The number of worker walkouts for 2023 is climbing at a higher pace than the year before, even after President Joe Biden’s pro-union rhetoric and agenda.
There were 20 active walkouts involving more than 1,000 workers in 2023 as of August, while there were only 18 during the same time period in 2022, according to data from the Bureau of Labor Statistics. Biden pledged to be “the most pro-union president you’ve ever seen” the night before the 2020 presidential election, and he created a task force in April 2021 to investigate how the federal government could increase union membership.
“The UAW strike and indeed the ‘summer of strikes’ is the natural result of the Biden administration’s ‘whole of government’ approach to promoting unionization at all costs,” Suzanne Clark, president of the Chamber of Commerce, said in a Friday statement. “For the 94% of American private sector workers not in a union, the costs are starting to stack up — from increasing consumer costs — now for new cars — to sudden loss in business for those in related industries like auto suppliers, restaurants and caterers whose customers are now on strike.”

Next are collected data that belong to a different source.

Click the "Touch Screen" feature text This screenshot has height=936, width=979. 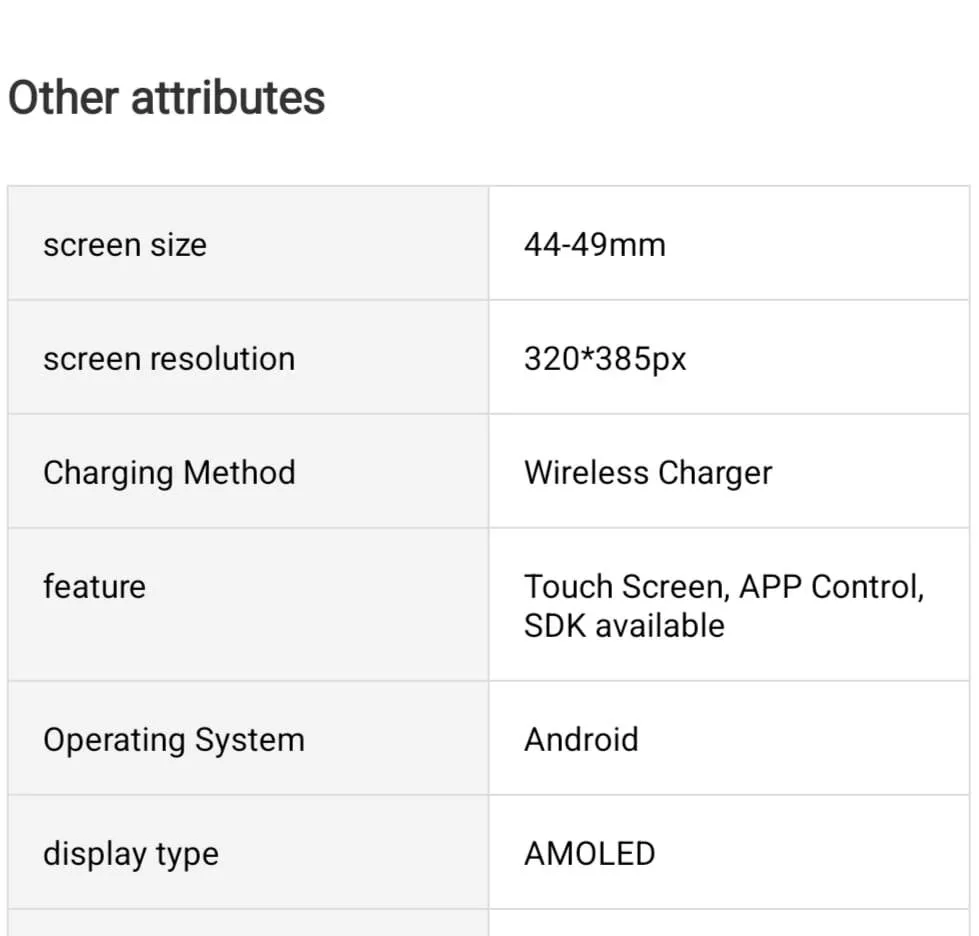pyautogui.click(x=625, y=587)
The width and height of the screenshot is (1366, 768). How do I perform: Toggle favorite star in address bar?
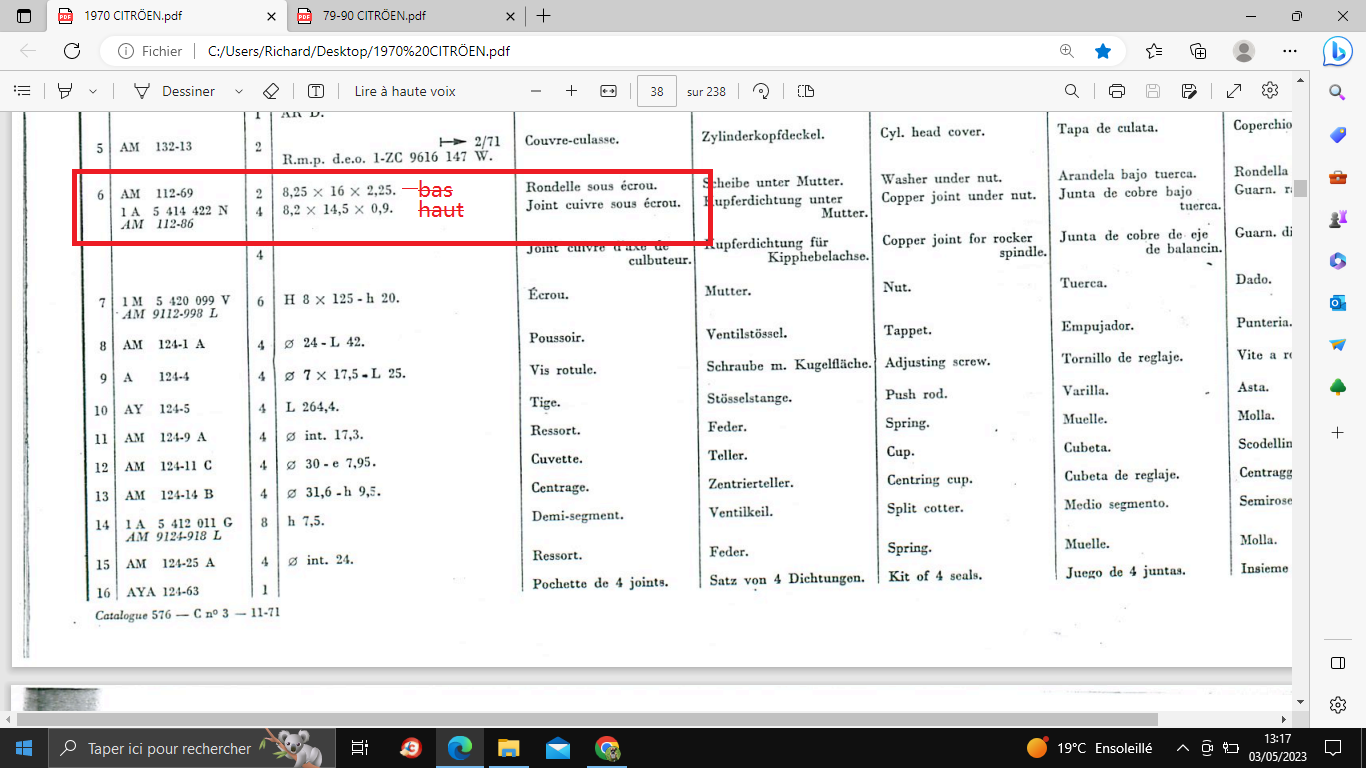click(x=1102, y=51)

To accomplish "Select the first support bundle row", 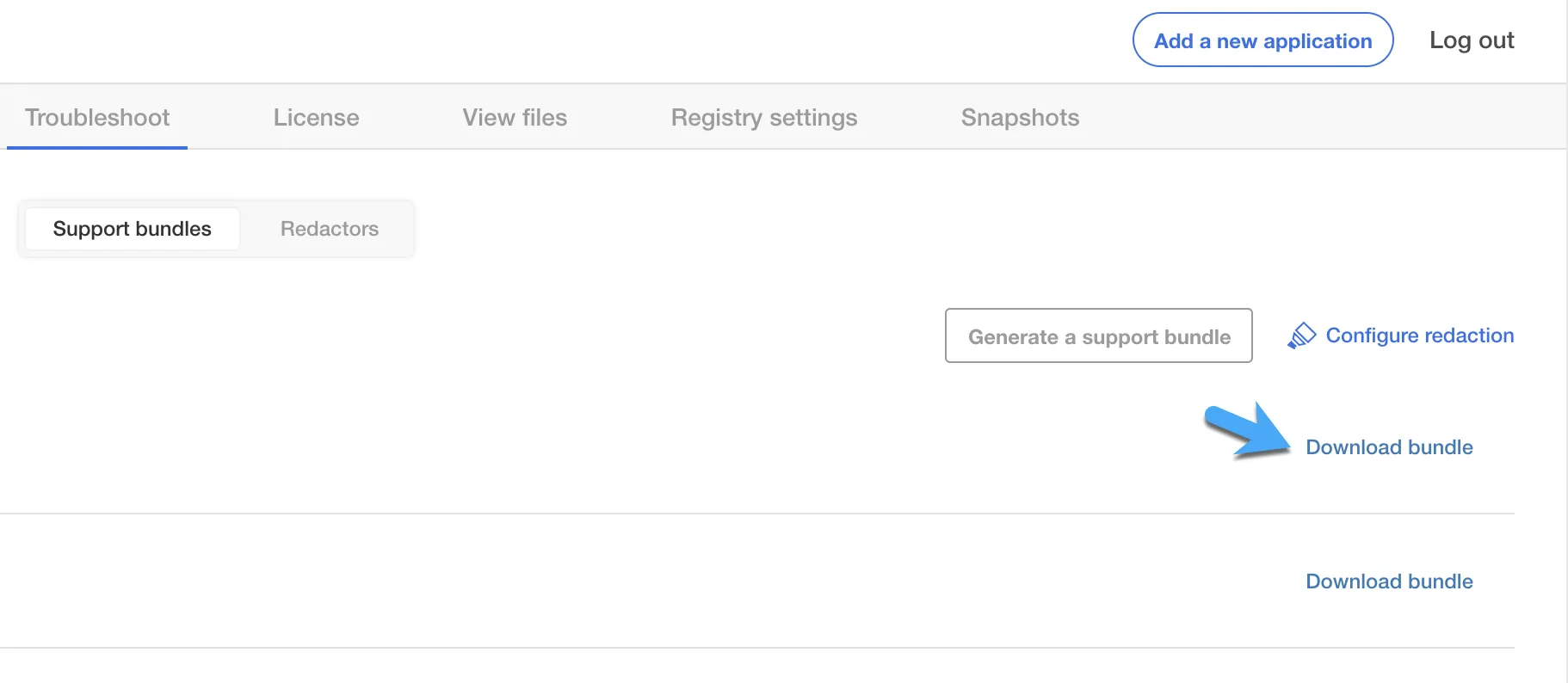I will pyautogui.click(x=757, y=447).
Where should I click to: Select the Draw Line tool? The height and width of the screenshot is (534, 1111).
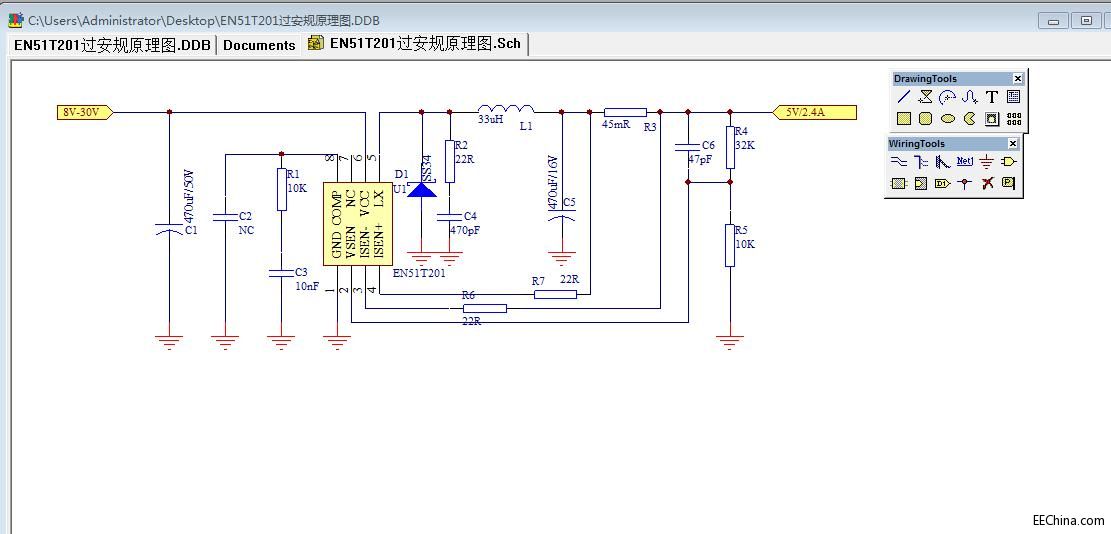tap(904, 97)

The United Auto Workers (UAW) announced a partial strike Thursday for workers at three plants after negotiations failed to create a new contract with the Big Three automakers — Ford, General Motors and Stellantis — by the Sept. 14 deadline. The union plans to have more workers join the strike over time if the parties continue to not reach a deal on a new contract.
Autoworkers helped create America’s middle class.
They deserve a contract that sustains them in the middle class. pic.twitter.com/cBe0sIP1AT
— President Biden (@POTUS) September 16, 2023
The Writers Guild of America has been on strike since May, demanding base and residual pay increases while also seeking job protections from artificial intelligence technology. SAG-AFTRA, which represents 160,000 actors, joined the striking writers in July seeking similar demands, resulting in the first duel work stoppage for studios in 63 years.
There were 4.1 million missed days of work in August across striking employees in large stoppages, according to The Wall Street Journal. The number of days missed was the biggest in 23 years.
The International Brotherhood of Teamsters narrowly avoided a strike for its 340,000 delivery drivers working at the United Parcel Service in July after the union reached a contract agreement just days before their July 31 expiration date.
The White House did not immediately respond to a request to comment from the Daily Caller News Foundation.